INSTRUCTIONS TO FOLLOW:
Scan the records beneath this line for the line holding "Register (507, 22)" and the line holding "Warranty Claim (352, 1461)", then transcribe exactly those two and all lines between.

[Items from a dataset]
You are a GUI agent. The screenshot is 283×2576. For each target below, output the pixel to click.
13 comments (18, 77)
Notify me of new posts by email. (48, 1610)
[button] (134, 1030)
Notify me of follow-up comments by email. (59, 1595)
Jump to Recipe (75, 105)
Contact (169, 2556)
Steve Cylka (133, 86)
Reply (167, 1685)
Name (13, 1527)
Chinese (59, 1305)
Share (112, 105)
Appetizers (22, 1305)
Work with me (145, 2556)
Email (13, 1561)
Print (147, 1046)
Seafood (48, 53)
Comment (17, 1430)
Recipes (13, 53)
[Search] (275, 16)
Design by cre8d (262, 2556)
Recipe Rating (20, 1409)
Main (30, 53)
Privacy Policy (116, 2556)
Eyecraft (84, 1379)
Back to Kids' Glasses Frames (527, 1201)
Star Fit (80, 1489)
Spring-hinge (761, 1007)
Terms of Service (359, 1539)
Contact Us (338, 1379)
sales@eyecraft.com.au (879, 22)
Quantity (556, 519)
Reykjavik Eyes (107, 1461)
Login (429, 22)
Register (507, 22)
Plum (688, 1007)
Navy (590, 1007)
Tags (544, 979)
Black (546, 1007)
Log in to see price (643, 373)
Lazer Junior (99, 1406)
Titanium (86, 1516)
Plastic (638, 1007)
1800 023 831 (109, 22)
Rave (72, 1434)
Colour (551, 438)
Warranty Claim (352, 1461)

...

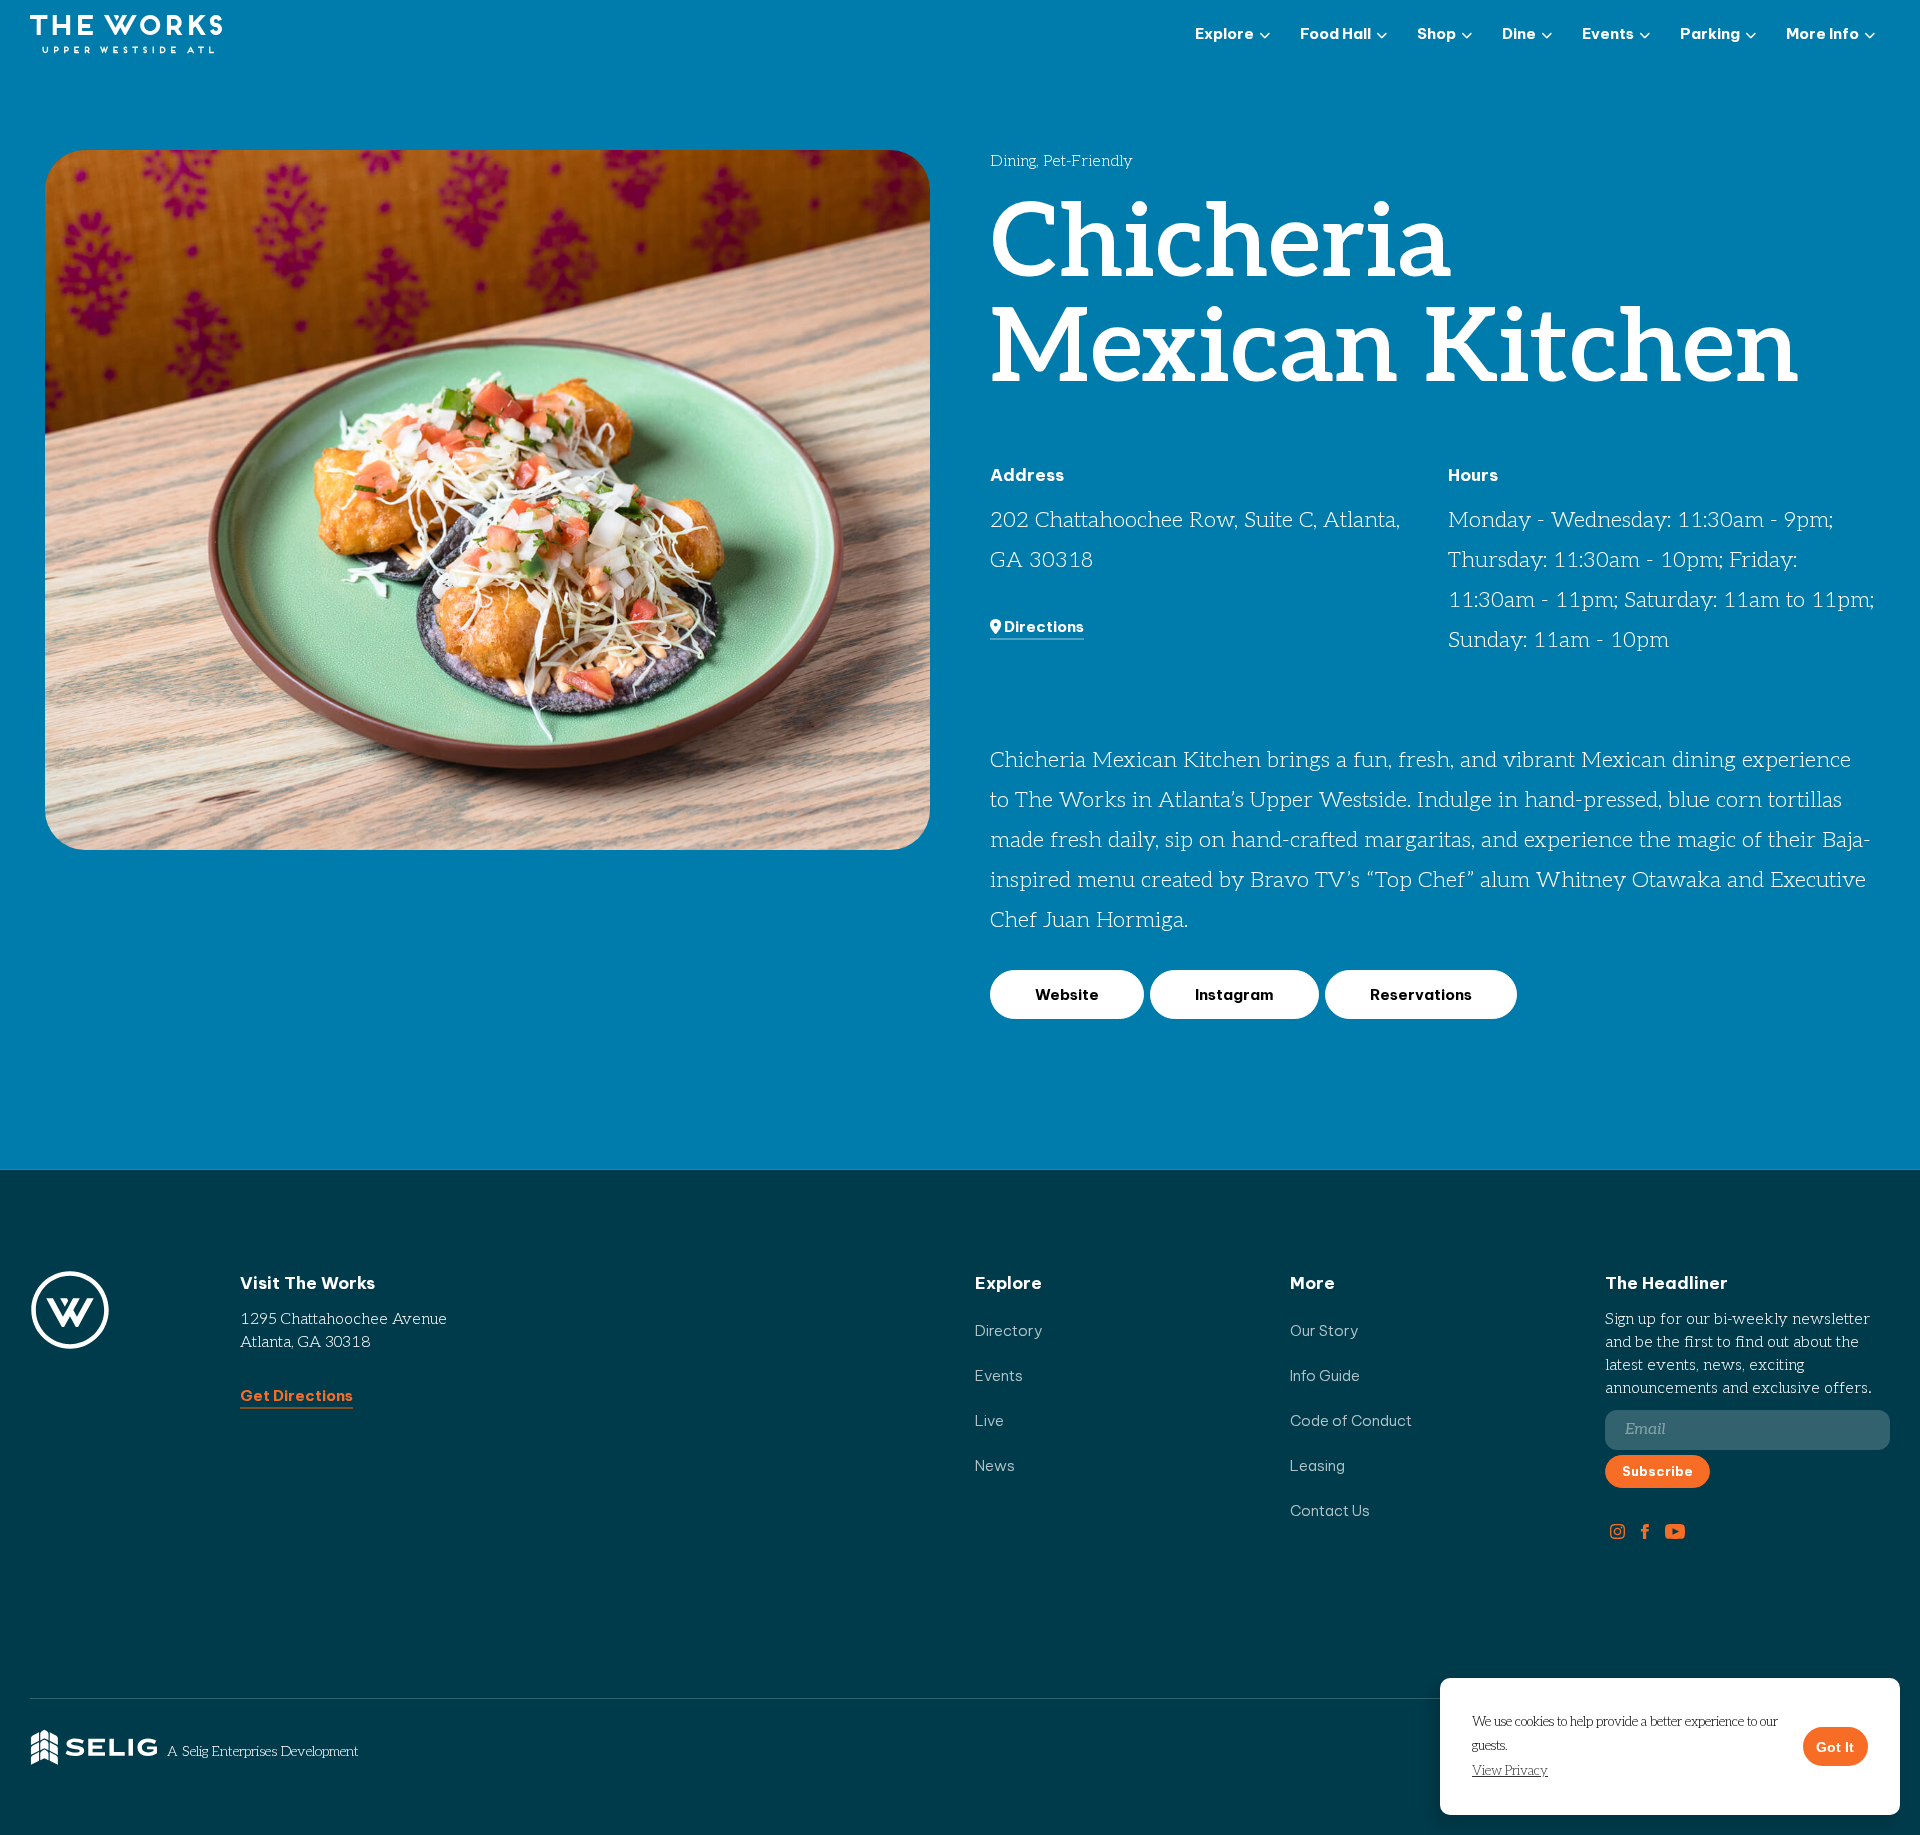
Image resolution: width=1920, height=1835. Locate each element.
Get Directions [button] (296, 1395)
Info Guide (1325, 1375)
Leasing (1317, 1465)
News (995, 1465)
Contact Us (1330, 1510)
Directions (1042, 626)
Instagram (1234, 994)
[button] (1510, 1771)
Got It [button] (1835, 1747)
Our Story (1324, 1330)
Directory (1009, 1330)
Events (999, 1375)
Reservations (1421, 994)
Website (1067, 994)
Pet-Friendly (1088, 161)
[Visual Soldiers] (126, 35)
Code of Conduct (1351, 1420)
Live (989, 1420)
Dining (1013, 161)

TASK OUTPUT:
Register (507, 22)
Plum (688, 1007)
Navy (590, 1007)
Tags (544, 979)
Black (546, 1007)
Log in to see price (643, 373)
Lazer Junior (99, 1406)
Titanium (86, 1516)
Plastic (638, 1007)
1800 023 831 (109, 22)
Rave (72, 1434)
Colour (551, 438)
Warranty Claim (352, 1461)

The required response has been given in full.